→ Exercise description
Copy out all lines bearing the word "beside" from the listing below.

→ Dataset entries
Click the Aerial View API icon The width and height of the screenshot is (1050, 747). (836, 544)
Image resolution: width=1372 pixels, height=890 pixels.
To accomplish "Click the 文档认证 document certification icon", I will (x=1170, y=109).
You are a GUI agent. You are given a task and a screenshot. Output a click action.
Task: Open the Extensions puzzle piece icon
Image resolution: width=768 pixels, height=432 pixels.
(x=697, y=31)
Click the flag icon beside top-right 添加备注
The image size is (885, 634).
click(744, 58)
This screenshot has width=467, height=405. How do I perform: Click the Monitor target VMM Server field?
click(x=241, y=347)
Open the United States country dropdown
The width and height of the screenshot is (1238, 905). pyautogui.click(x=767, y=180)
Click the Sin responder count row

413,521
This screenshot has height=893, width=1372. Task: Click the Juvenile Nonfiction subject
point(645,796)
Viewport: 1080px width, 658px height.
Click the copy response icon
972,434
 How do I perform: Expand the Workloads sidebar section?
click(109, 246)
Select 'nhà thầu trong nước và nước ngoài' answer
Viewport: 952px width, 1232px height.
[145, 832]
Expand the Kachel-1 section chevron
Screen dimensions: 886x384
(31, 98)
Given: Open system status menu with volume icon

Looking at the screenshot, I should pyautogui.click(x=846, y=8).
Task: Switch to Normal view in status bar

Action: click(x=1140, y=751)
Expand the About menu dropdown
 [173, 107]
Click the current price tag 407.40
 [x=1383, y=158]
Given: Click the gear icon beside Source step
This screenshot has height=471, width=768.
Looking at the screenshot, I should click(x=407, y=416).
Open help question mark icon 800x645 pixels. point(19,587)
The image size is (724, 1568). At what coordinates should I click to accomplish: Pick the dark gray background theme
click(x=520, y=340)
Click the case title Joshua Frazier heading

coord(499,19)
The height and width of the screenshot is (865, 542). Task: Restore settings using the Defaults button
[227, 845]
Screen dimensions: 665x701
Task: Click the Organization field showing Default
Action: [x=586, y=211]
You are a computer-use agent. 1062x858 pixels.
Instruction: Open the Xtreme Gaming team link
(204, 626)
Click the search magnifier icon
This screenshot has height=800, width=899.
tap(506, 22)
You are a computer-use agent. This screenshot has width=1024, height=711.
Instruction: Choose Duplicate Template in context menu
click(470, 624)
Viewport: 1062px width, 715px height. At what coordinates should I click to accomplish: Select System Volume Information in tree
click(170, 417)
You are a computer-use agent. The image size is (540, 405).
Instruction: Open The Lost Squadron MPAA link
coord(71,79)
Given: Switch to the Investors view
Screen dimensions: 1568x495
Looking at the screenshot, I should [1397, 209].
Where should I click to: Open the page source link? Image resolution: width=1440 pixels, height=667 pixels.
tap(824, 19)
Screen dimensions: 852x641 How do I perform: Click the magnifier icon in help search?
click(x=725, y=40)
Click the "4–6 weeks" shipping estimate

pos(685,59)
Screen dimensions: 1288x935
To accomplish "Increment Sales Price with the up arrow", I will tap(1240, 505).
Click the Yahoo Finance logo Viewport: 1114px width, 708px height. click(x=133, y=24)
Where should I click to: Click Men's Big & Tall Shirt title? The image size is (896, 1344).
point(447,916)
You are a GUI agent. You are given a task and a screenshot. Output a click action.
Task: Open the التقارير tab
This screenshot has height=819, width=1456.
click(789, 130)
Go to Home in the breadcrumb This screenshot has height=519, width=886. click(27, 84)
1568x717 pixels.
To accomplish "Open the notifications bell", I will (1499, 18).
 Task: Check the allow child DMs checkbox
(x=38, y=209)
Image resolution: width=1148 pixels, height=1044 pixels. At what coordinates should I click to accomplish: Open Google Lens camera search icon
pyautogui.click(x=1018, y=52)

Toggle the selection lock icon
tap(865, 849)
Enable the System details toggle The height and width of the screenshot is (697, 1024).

→ Result of the exercise
Click the flag icon beside top-right 添加备注
Given: Click the gear icon beside Source step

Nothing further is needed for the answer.